YOUR OBJECTIVE >> Pictures must be dropped from the copy of the entries below; all else is returned exactly.

(Dataset entries)
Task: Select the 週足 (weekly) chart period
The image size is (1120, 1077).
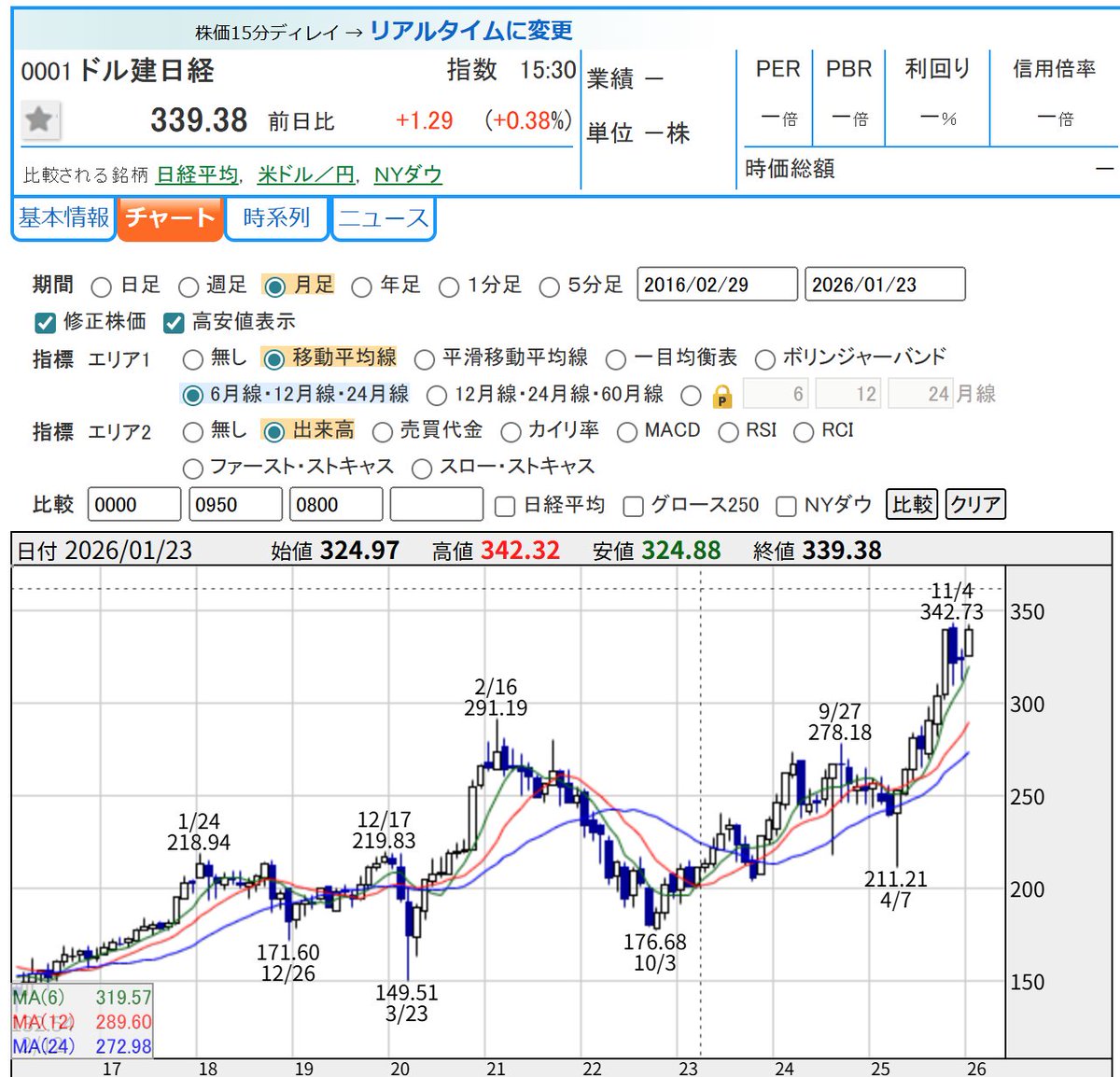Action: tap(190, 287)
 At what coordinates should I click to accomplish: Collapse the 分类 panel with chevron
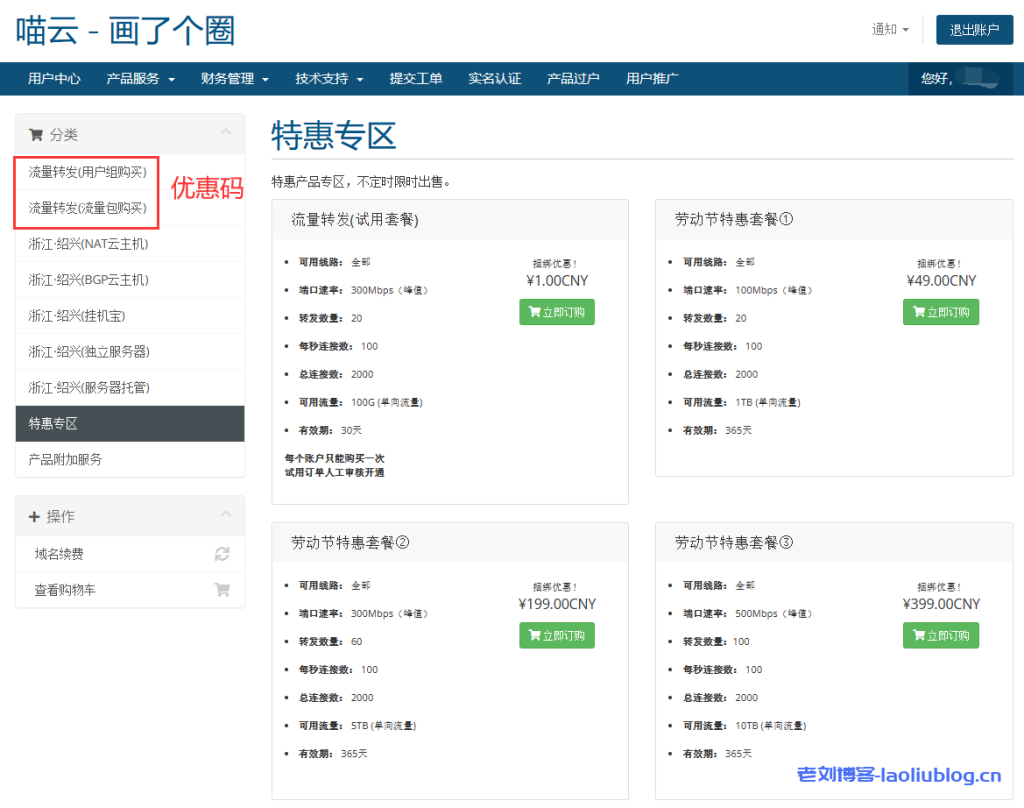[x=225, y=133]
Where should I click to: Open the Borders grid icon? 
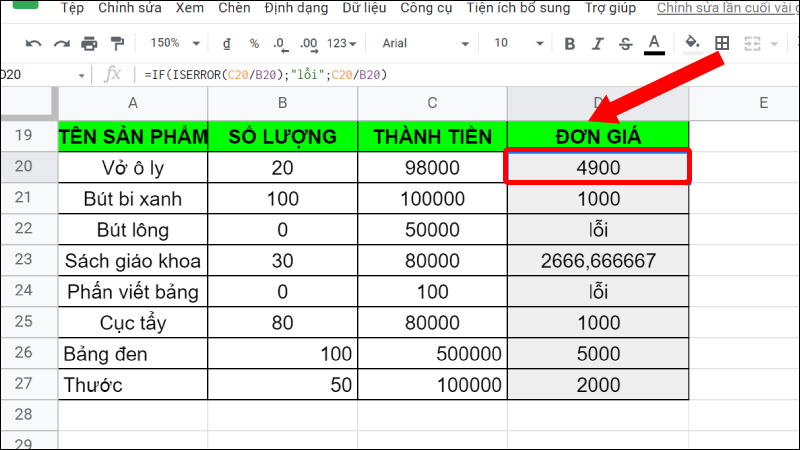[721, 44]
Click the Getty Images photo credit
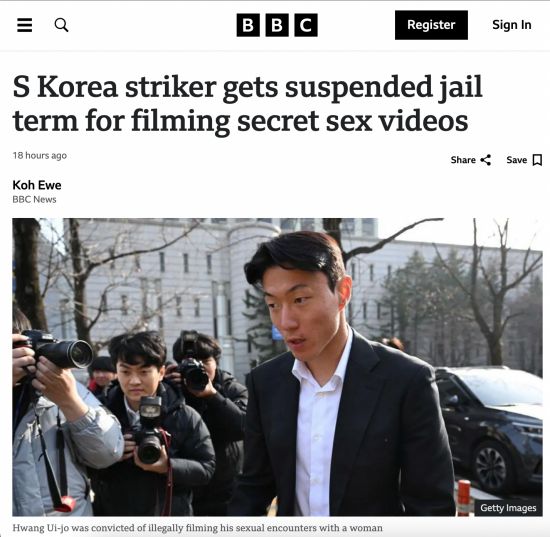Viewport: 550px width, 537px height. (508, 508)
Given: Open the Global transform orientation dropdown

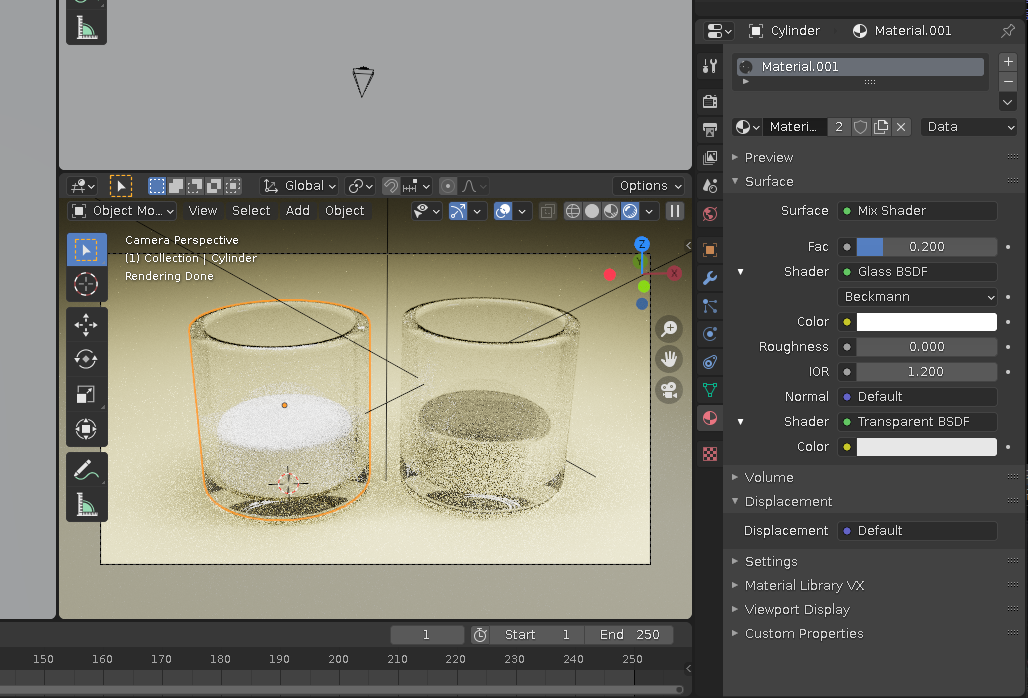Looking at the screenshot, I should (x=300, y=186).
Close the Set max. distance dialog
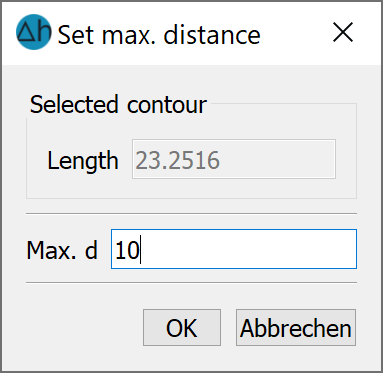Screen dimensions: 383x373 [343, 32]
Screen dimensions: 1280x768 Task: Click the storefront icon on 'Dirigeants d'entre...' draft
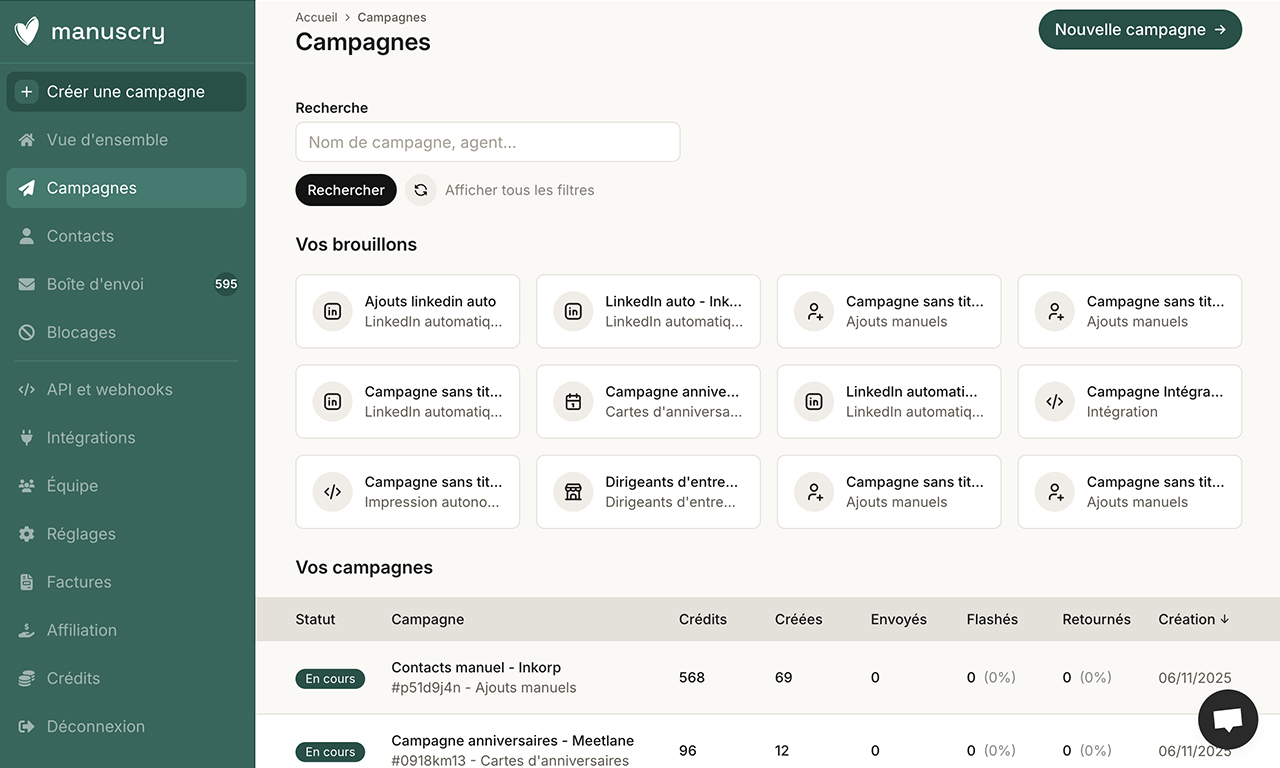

TASK OUTPUT >>
Task: Select the 週足 (weekly) chart period
The image size is (1120, 1077).
Action: tap(190, 287)
 At what coordinates should I click to accomplish: Collapse the 分类 panel with chevron
[x=225, y=133]
Where should I click to: Open the Borders grid icon? 
[721, 44]
Click the Getty Images photo credit
Viewport: 550px width, 537px height. (508, 508)
Given: Open the Global transform orientation dropdown

Looking at the screenshot, I should (x=300, y=186).
Close the Set max. distance dialog
Screen dimensions: 383x373 [343, 32]
Screen dimensions: 1280x768 Task: Click the storefront icon on 'Dirigeants d'entre...' draft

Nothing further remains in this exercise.